## Work required
Working line by line, output the entries below exactly as they appear.

## Data for processing
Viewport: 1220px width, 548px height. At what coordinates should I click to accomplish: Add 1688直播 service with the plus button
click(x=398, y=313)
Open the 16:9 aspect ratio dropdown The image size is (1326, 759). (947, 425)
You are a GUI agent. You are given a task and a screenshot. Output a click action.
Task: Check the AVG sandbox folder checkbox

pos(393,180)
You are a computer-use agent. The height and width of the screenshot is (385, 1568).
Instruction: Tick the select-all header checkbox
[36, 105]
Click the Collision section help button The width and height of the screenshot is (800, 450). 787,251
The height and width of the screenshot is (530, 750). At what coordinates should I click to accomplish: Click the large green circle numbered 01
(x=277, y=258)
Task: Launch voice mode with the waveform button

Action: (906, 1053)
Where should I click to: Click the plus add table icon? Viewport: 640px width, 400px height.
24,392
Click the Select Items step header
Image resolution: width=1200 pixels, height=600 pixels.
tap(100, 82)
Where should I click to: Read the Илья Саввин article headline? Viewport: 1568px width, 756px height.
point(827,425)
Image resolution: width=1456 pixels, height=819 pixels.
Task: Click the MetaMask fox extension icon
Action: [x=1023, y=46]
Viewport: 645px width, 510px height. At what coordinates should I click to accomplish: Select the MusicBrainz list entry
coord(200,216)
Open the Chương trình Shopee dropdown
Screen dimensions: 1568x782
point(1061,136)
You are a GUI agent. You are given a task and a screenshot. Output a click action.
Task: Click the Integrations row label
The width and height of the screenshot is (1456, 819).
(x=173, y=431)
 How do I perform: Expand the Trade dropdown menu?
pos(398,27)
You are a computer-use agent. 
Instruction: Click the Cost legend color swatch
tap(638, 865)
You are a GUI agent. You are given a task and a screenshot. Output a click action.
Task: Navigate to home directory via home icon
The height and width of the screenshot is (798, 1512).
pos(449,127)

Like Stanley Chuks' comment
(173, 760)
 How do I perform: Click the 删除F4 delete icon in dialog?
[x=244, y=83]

## Output for this task
Viewport: 1220px width, 548px height. At what coordinates should I click to accomplish: Add 1688直播 service with the plus button
click(x=398, y=313)
Open the 16:9 aspect ratio dropdown The image size is (1326, 759). (947, 425)
You are a GUI agent. You are given a task and a screenshot. Output a click action.
Task: Check the AVG sandbox folder checkbox

pos(393,180)
You are a computer-use agent. The height and width of the screenshot is (385, 1568).
Instruction: Tick the select-all header checkbox
[36, 105]
Click the Collision section help button The width and height of the screenshot is (800, 450). 787,251
The height and width of the screenshot is (530, 750). At what coordinates should I click to accomplish: Click the large green circle numbered 01
(x=277, y=258)
Task: Launch voice mode with the waveform button

Action: (906, 1053)
Where should I click to: Click the plus add table icon? Viewport: 640px width, 400px height.
24,392
Click the Select Items step header
Image resolution: width=1200 pixels, height=600 pixels.
tap(100, 82)
Where should I click to: Read the Илья Саввин article headline? Viewport: 1568px width, 756px height.
point(827,425)
Image resolution: width=1456 pixels, height=819 pixels.
Task: Click the MetaMask fox extension icon
Action: [x=1023, y=46]
Viewport: 645px width, 510px height. At what coordinates should I click to accomplish: Select the MusicBrainz list entry
coord(200,216)
Open the Chương trình Shopee dropdown
Screen dimensions: 1568x782
point(1061,136)
You are a GUI agent. You are given a task and a screenshot. Output a click action.
Task: Click the Integrations row label
The width and height of the screenshot is (1456, 819).
(x=173, y=431)
 How do I perform: Expand the Trade dropdown menu?
pos(398,27)
You are a computer-use agent. 
Instruction: Click the Cost legend color swatch
tap(638, 865)
You are a GUI agent. You are given a task and a screenshot. Output a click action.
Task: Navigate to home directory via home icon
The height and width of the screenshot is (798, 1512).
pos(449,127)

Like Stanley Chuks' comment
(173, 760)
 How do I perform: Click the 删除F4 delete icon in dialog?
[x=244, y=83]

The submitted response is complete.